Schanzen bieten neue Chancen

Sport / 08.03.2013 • 22:08 Uhr / 3 Minuten Lesezeit
Der Spatenstich war der Startschuss zum Bau des neuen Schanzenzentrums Montafon in der Tschaggunser Parzelle Zelfen. Foto: sturn
Der Spatenstich war der Startschuss zum Bau des neuen Schanzenzentrums Montafon in der Tschaggunser Parzelle Zelfen. Foto: sturn

Spatenstich für das Sprunglaufzentrum im Montafon – erste Sprünge im Jänner.
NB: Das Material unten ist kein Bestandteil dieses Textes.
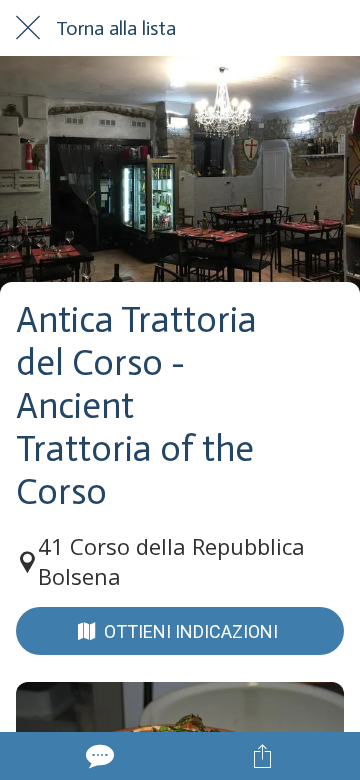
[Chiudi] (28, 28)
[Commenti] (98, 756)
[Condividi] (262, 756)
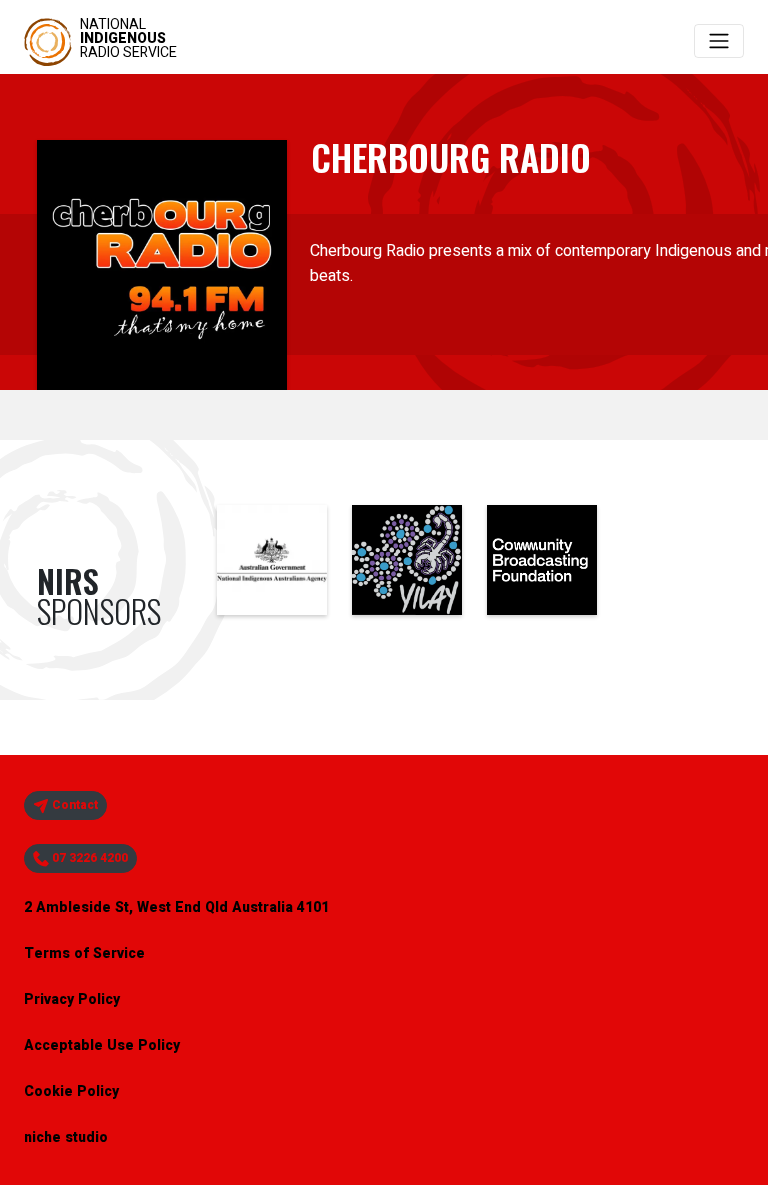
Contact (73, 805)
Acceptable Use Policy (102, 1045)
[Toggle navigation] (719, 41)
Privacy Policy (72, 999)
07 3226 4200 (88, 858)
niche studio (66, 1137)
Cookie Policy (71, 1091)
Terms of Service (84, 953)
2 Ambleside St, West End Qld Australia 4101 (176, 907)
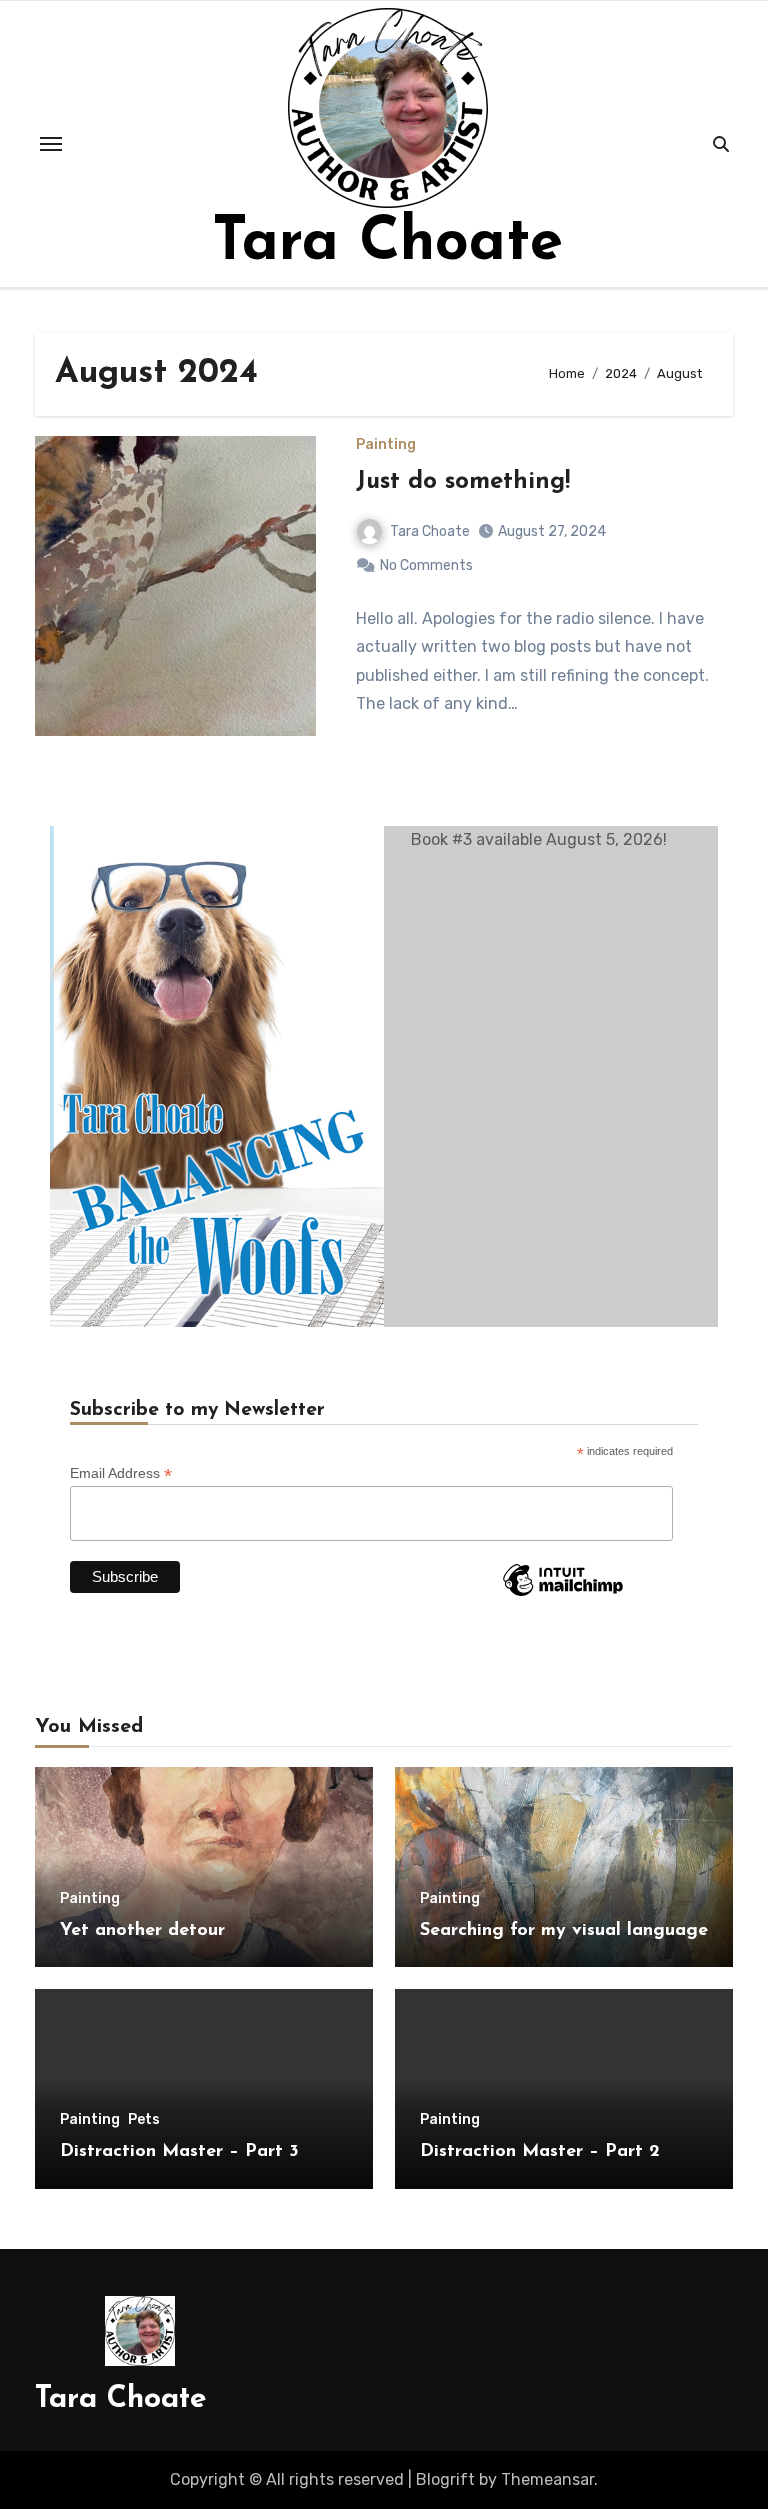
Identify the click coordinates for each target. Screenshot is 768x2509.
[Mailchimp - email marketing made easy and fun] (563, 1595)
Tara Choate (387, 244)
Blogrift (445, 2479)
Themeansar (547, 2479)
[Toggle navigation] (51, 144)
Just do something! (463, 482)
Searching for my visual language (564, 1931)
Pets (144, 2120)
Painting (386, 445)
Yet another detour (142, 1931)
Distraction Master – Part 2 (540, 2152)
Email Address (121, 1473)
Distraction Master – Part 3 (179, 2152)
ski nordisch. Der Startschuss zum Bau des neuen Schanzenzentrums Montafon in Tschagguns-Zelfen ist mit der Spatenstichfeier offiziell erfolgt. Für die Umsetzung des modernen Baus am Standort der ehemaligen Zelfenschanze zeichnet Mitiska-Wäger Architekten aus Bludenz verantwortlich. „Zwanzig Jahre lang wurde vom Nordischen Konzept gesprochen, nun konnte es endlich in der sportbegeisterten Region Montafon umgesetzt werden“, freute sich Patrick Ortlieb, Präsident des Vorarlberger Skiverbandes (VSV).

Giesinger als Antreiber

Impulsgeber war bereits 1993 VSV-Ehrenpräsident und ehemaliger aktiver Springer Arnold Giesinger. Der Zuschlag der Europäischen Olympischen Jugendspiele (EYOF), welche vom 24. bis 31. Jänner 2015 in Vorarlberg und Liechtenstein stattfinden werden, hat das Projekt vorangetrieben. „Es ist für mich eine große Freude, heute dabei zu sein“, sagte ÖOC-Generalsekretär Peter Mennel.

Im Jänner 2014 soll die Anlage, deren Errichtungskosten sich auf zwölf Millio­nen Euro belaufen, in Betrieb gehen. Dann werden die Schanzen für den ersten Höhepunkt, die EYOF-Spiele, getestet. Für den nordischen Sport in Vorarlberg bedeutet die Realisierung des Projekts neue Chancen, ist Landestrainer Willi Greber überzeugt. „Die Anlage bietet ideale Trainingsbedingungen für unsere arrivierten Springer und hilft uns in der Nachwuchsgenerierung.“ Vier Mattenschanzen mit Hillsize 22, 40, 66 und 108 werden ganzjährig fürs Training zur Verfügung stehen. Mit der Skimittelschule in Schruns und dem Schulsportzentrum in Tschagguns können Sprungläufer künftig Sport und Ausbildung perfekt kombinieren. „Das ist ab der Saison 2014/15 möglich. Damit setzen wir neue Maßstäbe im nordischen Sport und dürfen uns in Zukunft sicher wieder über internationale Skisprungerfolge der Vorarlberger Athleten freuen“, sagte Sportlandesrätin Bernadette Mennel. Sie dankte im Speziellen ihrem Vorgänger Siegi Stemer, der den Grundstein für die Realisierung des engagierten Projekts gelegt hatte.

Tschagguns hat Tradition

Groß war das Interesse auch bei den Dorfbewohnern, die zahlreich an der Spatenstichfeier teilnahmen. Tschagguns hat eine Sprunglauftradition, denn schon 1937 stand dort mit der Zelfenschanze die damals größte Schanze Österreichs. Bevor 1966 der Betrieb eingestellt wurde, fanden hier internationale Bewerbe und österreichische Meisterschaften statt.

Wir setzen neue Maßstäbe im nordischen Sport.